Let’s visit the busy threshing floor owned by Ornan

By Brenda Cannon Henley
If you follow this column from week to week, you will remember that in our last edition, I mentioned Ornan, the Jebusite, and invited you to read 1 Chronicles 21:18-30 and 2 Samuel 24:18-24 to learn more about this man and about the visit from David to the threshing floor. To recap the content for you, we read in Chronicles that the angel of the Lord commanded Gad to say to David, “Go up and build an altar unto the Lord in the threshing floor of Ornan.” If you are familiar with Scripture, you will recognize that the building of an altar is a special command and one that God gave several times in the Bible. Men built altars in order to worship or thank God for what He had done for them.

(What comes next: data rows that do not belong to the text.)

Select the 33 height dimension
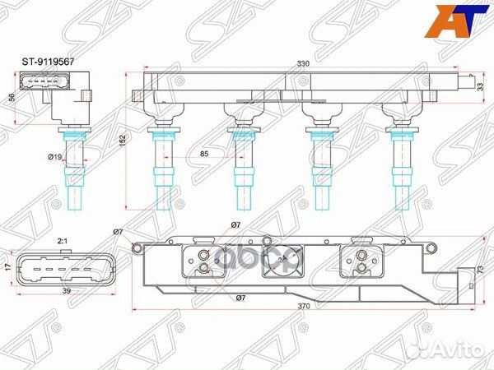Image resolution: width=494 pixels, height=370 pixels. (x=482, y=85)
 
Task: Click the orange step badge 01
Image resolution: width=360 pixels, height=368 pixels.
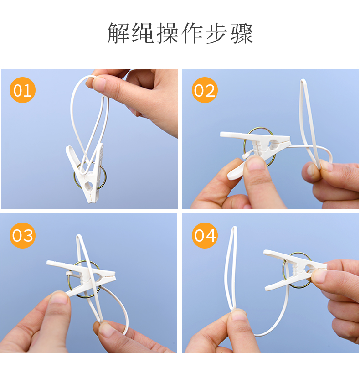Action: coord(22,90)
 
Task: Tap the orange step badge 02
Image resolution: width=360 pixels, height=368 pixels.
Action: coord(205,90)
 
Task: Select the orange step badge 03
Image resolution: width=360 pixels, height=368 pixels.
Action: coord(22,235)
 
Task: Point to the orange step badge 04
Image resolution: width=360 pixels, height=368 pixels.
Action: coord(205,235)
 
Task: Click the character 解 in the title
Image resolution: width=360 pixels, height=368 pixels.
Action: coord(118,33)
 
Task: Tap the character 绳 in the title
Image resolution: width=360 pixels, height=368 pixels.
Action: coord(143,33)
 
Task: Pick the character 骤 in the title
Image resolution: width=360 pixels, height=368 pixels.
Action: coord(242,33)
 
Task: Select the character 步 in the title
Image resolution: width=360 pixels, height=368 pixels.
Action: coord(217,33)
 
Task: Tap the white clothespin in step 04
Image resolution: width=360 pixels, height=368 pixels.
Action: coord(294,270)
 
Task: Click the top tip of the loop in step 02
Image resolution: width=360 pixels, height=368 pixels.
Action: coord(303,80)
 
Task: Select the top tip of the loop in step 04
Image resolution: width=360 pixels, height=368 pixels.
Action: coord(234,228)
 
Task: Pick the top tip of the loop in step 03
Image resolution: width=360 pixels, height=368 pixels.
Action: coord(79,235)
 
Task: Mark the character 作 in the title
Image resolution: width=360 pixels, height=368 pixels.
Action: coord(192,33)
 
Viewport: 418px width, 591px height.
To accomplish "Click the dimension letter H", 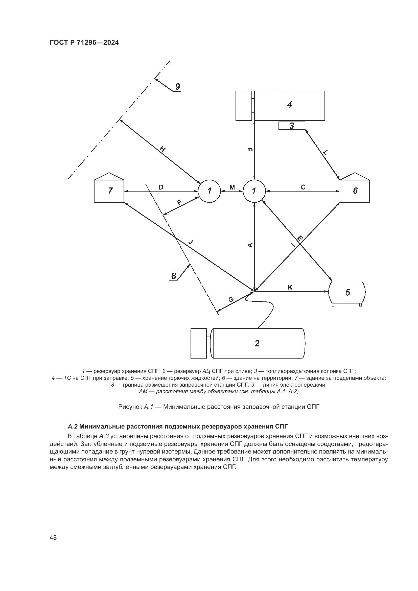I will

Ornan and his four sons were busy threshing wheat as they heard David approach. Ornan and his sons also saw the angel according to Verse 20. The men were fearful of the angel. David called out to Ornan and the businessman bowed himself to the visitor. David, a very powerful man, asked Ornan if he would sell him the threshing floor so that he could follow God’s command and build an altar as he was instructed. “I will pay you full price,” said David. In other words, David wasn’t there looking for a deal. He wanted to pay what the threshing floor and the land was worth. Ornan recognized David and wanted to give him the threshing floor and the land. He further offered to give him the oxen for burnt offerings, the threshing instruments for wood, and the wheat he had.

Ornan said words that God is often eager to hear, “I give it all.” How many times in our lives are we really willing to “give it all” for our families, for those we love, or for a stranger that might approach us in our busy daily lives? Ornan was a good man. He quickly said, “I give it all.” He offered David whatever he needed, but moreover, whatever he wanted. Verse 24 tells us a lot about David. And King David said to Ornan, “Nay, I will buy it for the full price. I will not take that which is thine for the Lord, nor offer burnt offerings without cost.” The story goes on to say that David gave Ornan six hundred shekels of gold by weight for the threshing floor, the land on which it sat, and the entire place.

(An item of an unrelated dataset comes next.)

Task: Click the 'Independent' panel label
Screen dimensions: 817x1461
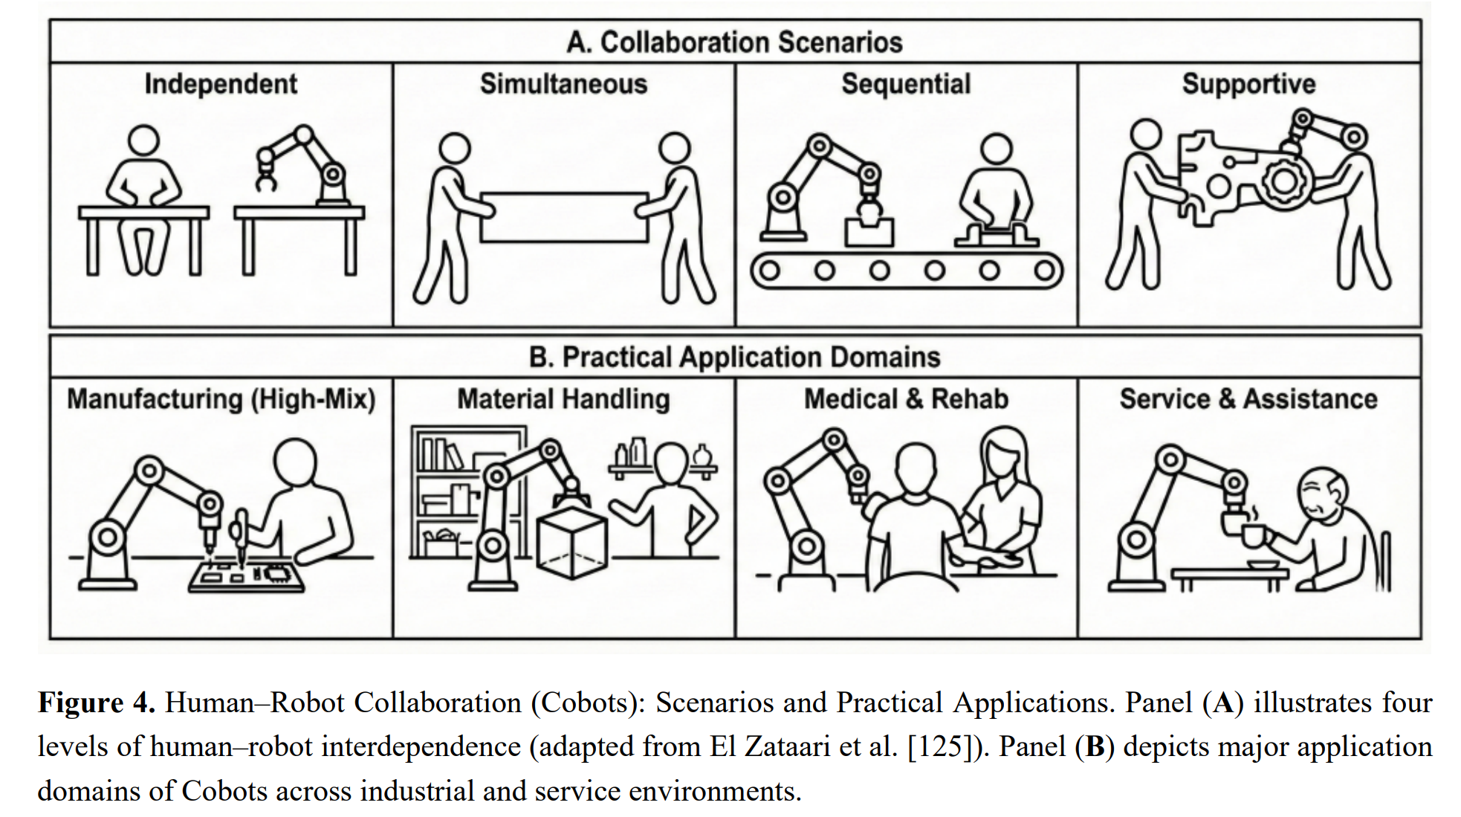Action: [x=221, y=84]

David built his altar unto the Lord and offered burnt offerings and peace offerings and he called upon the Lord.

Translated or modernized a bit, David said to Ornan who was offering to give him the threshing floor and all that abided around it, “I will not give a gift that costs me nothing.” In other words, if I am to have this place to build my altar unto God, I want to pay for it. I don’t want it to come easy. I don’t want you to give it to me. It would require little of me to simply take it from you and build my altar.

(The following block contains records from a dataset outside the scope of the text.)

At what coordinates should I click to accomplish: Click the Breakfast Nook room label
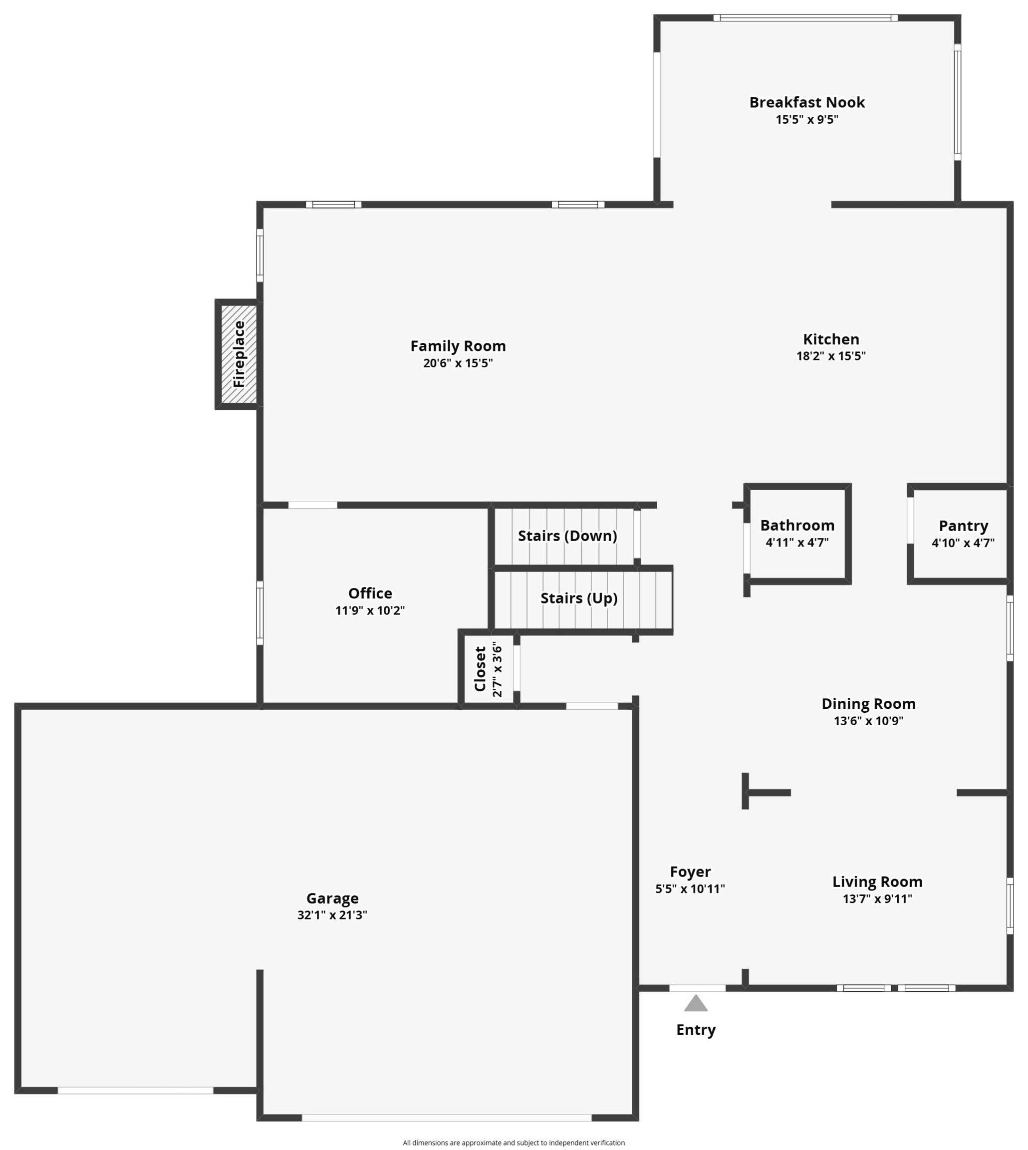tap(806, 102)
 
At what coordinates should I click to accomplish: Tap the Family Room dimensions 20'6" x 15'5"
tap(458, 363)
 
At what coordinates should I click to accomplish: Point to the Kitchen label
tap(831, 339)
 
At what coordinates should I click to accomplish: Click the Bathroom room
tap(797, 533)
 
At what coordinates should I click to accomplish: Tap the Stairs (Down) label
tap(567, 536)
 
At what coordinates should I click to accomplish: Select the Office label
tap(370, 593)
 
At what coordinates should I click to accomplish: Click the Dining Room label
tap(868, 704)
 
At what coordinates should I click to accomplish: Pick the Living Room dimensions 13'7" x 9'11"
tap(877, 898)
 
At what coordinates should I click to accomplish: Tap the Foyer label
tap(690, 872)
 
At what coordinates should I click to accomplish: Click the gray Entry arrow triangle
tap(696, 1004)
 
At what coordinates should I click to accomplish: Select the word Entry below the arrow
tap(696, 1030)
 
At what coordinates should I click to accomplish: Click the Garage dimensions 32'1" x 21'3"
tap(332, 915)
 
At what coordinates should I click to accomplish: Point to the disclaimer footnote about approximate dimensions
tap(514, 1143)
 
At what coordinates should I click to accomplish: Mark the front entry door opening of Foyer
tap(698, 988)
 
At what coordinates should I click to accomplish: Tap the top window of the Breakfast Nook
tap(805, 18)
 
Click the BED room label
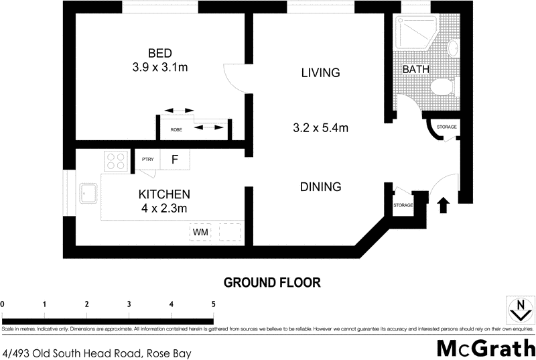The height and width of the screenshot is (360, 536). [160, 54]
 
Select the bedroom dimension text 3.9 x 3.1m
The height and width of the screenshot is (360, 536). [160, 67]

The true sacrifices in our lives that only you and I know about are the ones that God honors. I do not know what God has asked of you, or how He has asked you to give your gift, but I do know this — and I have lived long enough to see it proved over and over — when and if we give our gifts from a pure heart, He honors them and uses our little to become much in our lives and in the lives of others. I want to live in such a way that I can join King David in saying, “I will not give a gift that costs me nothing.”